Supplied passage:

== Segment start ==

Hallsville residents are taking the community’s health care into their own hands.

Nearly a year has passed since University Physicians loaded a moving truck and left the community without a health clinic. Now, legislation that puts the community in the driver’s seat as a rural health pilot project could soon bring a clinic back to Hallsville.

The Hallsville Area Development and Rural Health Corp. is interviewing doctors this week, looking for one or more physicians to staff a local clinic. The corporation’s 11-member board, still awaiting official designation as a not-for-profit entity, was formed under legislation championed last year by state Rep. Steve Hobbs, R-Mexico.

"It seems we’re being abandoned in northern Boone County by the current health-care system," said Hallsville developer John Schloot, who owns Townsquare Business Center, where the University of Missouri operated a health clinic for six years.

University Physicians closed the Hallsville clinic at the end of November 2007, citing losses of around $150,000 annually. In July 2006, when university administrators announced plans to close the clinic by October of that year, opposition from residents and local businesses eventually persuaded University Physicians to delay the closing until November.

== Segment end ==

Data to examine:
== Segment start ==

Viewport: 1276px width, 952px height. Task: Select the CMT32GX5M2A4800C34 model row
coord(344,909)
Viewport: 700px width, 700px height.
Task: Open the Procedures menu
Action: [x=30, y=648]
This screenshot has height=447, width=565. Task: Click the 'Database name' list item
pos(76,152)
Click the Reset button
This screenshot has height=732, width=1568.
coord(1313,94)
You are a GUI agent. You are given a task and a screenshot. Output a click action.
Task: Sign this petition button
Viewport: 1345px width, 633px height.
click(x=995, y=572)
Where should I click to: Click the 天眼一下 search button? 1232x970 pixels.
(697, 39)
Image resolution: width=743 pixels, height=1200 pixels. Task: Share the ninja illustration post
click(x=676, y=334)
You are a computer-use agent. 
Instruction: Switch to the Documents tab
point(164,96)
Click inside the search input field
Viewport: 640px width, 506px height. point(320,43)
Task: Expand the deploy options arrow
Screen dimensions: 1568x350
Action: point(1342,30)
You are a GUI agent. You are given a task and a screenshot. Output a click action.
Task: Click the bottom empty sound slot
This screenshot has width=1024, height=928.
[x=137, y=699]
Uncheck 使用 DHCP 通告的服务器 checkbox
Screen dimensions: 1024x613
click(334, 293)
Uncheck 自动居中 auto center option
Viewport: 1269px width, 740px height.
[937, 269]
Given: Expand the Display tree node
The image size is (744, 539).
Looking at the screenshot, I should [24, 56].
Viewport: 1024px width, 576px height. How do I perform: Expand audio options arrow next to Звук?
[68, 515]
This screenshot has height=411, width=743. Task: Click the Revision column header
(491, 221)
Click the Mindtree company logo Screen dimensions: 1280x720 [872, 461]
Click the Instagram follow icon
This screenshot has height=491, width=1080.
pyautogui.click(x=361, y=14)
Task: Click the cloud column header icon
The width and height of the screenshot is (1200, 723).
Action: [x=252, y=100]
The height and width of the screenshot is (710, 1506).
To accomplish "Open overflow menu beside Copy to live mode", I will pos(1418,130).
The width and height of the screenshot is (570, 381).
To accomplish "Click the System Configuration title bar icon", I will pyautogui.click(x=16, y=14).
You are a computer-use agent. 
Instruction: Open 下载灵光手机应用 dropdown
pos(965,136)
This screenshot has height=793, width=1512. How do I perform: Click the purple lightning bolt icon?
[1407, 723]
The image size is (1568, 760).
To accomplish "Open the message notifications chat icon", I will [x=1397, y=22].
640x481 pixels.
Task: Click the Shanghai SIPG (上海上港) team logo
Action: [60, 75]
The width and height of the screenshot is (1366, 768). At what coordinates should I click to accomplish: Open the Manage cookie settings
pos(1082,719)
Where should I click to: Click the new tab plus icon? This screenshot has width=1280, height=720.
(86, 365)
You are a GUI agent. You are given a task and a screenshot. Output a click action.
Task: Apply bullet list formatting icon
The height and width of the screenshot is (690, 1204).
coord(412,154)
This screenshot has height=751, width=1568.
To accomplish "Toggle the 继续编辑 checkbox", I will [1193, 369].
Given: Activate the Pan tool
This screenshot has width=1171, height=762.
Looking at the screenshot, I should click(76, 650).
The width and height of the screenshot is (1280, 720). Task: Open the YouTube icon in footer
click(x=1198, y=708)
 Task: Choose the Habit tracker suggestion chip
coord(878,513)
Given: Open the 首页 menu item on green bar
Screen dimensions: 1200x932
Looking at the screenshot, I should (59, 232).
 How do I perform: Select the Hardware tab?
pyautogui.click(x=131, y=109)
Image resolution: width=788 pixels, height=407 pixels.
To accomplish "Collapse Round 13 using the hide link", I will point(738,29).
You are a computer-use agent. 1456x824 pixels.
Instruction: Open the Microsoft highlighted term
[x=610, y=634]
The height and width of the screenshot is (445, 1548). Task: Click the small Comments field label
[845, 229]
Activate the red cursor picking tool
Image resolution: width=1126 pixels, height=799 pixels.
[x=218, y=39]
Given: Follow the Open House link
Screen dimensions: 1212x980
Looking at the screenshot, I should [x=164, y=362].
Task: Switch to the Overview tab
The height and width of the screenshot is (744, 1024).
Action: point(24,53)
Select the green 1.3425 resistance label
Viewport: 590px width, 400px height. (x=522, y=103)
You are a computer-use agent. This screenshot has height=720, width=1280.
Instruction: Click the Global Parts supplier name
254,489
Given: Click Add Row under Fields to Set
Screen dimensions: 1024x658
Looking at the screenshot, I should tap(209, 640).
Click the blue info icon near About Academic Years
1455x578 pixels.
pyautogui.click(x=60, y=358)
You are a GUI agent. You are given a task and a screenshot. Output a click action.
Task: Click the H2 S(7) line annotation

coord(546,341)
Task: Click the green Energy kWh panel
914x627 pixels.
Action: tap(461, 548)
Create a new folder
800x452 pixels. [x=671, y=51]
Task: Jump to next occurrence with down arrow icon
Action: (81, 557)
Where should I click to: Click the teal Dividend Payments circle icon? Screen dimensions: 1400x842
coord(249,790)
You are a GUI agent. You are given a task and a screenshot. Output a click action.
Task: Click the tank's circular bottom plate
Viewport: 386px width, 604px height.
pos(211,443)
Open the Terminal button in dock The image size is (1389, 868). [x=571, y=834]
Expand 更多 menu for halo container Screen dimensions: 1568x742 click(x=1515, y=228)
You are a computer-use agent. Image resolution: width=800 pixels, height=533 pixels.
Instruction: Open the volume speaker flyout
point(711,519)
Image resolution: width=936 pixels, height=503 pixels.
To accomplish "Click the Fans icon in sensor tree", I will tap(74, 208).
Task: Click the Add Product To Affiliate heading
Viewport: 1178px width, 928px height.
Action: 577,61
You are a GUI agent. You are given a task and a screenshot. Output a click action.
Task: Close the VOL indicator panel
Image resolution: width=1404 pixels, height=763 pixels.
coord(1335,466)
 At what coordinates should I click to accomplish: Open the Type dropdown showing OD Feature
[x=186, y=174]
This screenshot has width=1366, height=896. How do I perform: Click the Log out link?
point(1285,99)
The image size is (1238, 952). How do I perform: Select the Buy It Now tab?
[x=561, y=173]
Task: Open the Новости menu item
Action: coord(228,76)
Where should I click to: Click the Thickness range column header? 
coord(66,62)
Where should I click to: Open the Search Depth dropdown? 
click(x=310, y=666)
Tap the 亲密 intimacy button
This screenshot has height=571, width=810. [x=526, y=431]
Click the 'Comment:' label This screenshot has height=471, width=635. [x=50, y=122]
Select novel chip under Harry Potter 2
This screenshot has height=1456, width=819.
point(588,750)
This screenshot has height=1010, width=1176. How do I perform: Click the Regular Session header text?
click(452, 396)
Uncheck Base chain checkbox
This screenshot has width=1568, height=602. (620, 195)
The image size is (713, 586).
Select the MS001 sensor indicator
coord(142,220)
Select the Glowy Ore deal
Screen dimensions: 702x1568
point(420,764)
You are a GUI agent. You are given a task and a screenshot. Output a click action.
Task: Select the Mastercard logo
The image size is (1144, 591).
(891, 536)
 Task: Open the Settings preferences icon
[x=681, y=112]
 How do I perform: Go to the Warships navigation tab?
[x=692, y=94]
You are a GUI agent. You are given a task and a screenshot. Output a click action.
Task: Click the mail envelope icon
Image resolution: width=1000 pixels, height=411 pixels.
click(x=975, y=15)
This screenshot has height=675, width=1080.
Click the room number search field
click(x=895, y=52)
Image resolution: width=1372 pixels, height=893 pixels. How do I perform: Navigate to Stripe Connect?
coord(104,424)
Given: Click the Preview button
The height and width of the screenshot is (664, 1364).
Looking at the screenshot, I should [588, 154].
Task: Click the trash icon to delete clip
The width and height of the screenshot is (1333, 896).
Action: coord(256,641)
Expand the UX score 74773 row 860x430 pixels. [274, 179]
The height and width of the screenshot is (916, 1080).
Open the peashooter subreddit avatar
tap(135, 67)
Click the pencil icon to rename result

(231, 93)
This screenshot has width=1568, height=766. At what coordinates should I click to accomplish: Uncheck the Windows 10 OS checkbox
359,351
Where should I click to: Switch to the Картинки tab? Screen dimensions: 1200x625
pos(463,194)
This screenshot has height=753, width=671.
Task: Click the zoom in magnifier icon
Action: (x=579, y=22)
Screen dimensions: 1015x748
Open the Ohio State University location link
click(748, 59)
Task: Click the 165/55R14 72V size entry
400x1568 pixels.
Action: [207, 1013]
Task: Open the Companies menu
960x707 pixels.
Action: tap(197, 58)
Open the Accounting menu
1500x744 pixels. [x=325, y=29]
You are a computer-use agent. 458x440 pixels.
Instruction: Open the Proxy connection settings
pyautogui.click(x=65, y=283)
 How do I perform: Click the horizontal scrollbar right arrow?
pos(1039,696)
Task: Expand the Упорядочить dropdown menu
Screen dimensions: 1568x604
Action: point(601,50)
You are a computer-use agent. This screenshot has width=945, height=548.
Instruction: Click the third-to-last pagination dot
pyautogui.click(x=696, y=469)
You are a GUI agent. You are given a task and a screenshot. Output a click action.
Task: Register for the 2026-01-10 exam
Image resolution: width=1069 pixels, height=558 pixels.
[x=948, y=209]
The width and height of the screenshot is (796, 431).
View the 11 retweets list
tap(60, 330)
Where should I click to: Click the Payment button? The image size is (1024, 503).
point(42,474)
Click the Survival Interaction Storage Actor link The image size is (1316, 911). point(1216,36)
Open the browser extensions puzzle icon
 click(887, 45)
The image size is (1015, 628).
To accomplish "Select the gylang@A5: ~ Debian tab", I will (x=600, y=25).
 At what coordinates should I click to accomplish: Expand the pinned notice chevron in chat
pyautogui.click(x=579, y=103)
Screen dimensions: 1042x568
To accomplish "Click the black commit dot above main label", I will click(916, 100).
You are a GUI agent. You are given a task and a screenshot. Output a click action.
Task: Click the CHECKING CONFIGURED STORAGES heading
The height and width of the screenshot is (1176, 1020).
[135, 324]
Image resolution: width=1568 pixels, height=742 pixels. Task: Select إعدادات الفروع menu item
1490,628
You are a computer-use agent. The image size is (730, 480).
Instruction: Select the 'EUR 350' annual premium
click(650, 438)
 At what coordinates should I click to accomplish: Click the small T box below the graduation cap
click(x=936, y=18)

== Segment end ==

Could you repeat the entire Hallsville health clinic article above word for word?

Hallsville residents are taking the community’s health care into their own hands.

Nearly a year has passed since University Physicians loaded a moving truck and left the community without a health clinic. Now, legislation that puts the community in the driver’s seat as a rural health pilot project could soon bring a clinic back to Hallsville.

The Hallsville Area Development and Rural Health Corp. is interviewing doctors this week, looking for one or more physicians to staff a local clinic. The corporation’s 11-member board, still awaiting official designation as a not-for-profit entity, was formed under legislation championed last year by state Rep. Steve Hobbs, R-Mexico.

"It seems we’re being abandoned in northern Boone County by the current health-care system," said Hallsville developer John Schloot, who owns Townsquare Business Center, where the University of Missouri operated a health clinic for six years.

University Physicians closed the Hallsville clinic at the end of November 2007, citing losses of around $150,000 annually. In July 2006, when university administrators announced plans to close the clinic by October of that year, opposition from residents and local businesses eventually persuaded University Physicians to delay the closing until November.